L’acquisition a été approuvée à l’unanimité par les conseils d’administration des deux sociétés. L’opération est assujettie à un vote des actionnaires de SodaStream, à certaines approbations réglementaires et à d’autres conditions usuelles, et la vente finale est prévue d’ici janvier 2019.

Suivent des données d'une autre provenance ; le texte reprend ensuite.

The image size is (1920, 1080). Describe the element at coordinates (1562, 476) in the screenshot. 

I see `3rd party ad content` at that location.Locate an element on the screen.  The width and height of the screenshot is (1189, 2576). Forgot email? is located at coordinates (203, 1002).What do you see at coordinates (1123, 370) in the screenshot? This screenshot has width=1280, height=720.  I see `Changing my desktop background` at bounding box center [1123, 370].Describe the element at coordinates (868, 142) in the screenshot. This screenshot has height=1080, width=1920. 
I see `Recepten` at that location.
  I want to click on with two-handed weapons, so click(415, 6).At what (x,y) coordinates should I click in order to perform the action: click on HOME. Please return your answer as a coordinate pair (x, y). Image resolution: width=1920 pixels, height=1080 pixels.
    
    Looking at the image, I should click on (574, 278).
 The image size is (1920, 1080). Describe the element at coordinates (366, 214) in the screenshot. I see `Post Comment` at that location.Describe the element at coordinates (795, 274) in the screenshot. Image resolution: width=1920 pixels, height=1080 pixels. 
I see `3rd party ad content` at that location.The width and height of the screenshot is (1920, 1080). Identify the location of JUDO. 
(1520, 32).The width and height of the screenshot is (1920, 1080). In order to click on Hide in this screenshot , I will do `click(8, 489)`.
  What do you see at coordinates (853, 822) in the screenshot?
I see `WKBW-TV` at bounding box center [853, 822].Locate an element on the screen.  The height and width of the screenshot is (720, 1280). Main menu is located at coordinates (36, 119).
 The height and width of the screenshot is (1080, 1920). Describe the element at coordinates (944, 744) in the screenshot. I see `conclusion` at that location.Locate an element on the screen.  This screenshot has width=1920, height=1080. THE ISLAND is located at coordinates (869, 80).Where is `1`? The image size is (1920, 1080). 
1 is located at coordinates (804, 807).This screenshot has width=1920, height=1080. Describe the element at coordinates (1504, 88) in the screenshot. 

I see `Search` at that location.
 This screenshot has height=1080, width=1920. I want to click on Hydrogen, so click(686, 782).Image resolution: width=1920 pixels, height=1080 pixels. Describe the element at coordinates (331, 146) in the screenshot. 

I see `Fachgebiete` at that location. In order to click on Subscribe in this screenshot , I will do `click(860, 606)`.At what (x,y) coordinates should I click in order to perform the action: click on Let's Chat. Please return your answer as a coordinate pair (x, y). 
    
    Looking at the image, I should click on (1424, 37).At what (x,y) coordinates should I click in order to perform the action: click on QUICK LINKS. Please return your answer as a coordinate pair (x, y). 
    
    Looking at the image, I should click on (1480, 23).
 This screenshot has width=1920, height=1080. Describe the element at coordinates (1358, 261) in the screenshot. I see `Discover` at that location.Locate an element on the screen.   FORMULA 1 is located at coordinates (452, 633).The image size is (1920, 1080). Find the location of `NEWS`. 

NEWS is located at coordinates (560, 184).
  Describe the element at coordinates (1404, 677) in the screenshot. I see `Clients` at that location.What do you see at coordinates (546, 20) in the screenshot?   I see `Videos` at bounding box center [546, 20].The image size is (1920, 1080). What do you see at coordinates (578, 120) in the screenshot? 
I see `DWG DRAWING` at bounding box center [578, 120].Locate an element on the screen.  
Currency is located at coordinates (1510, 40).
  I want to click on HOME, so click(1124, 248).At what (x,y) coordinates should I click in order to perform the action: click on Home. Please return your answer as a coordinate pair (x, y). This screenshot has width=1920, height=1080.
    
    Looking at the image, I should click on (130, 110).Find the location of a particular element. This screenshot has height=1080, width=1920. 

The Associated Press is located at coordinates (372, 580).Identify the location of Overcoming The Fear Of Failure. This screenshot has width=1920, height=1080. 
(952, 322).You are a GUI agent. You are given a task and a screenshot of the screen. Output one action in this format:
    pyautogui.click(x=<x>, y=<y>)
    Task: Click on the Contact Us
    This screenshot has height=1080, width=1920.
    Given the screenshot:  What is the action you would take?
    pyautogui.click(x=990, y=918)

Selon Bloomberg, cette acquisition est la plus importante réalisée par PepsiCo en huit ans. L’entreprise israélienne, dont les actions négociées au Nasdaq ont bondi de 123 % au cours des 12 derniers mois, selon les données établies par Bloomberg, prévoit que les revenus pour 2018 augmenteront d’environ 23 %.

PepsiCo a généré des revenus nets de plus de 63 milliards de dollars en 2017, grâce à la vente de produits populaires comme Frito-Lay, Gatorade, Pepsi-Cola, Quaker et Tropicana.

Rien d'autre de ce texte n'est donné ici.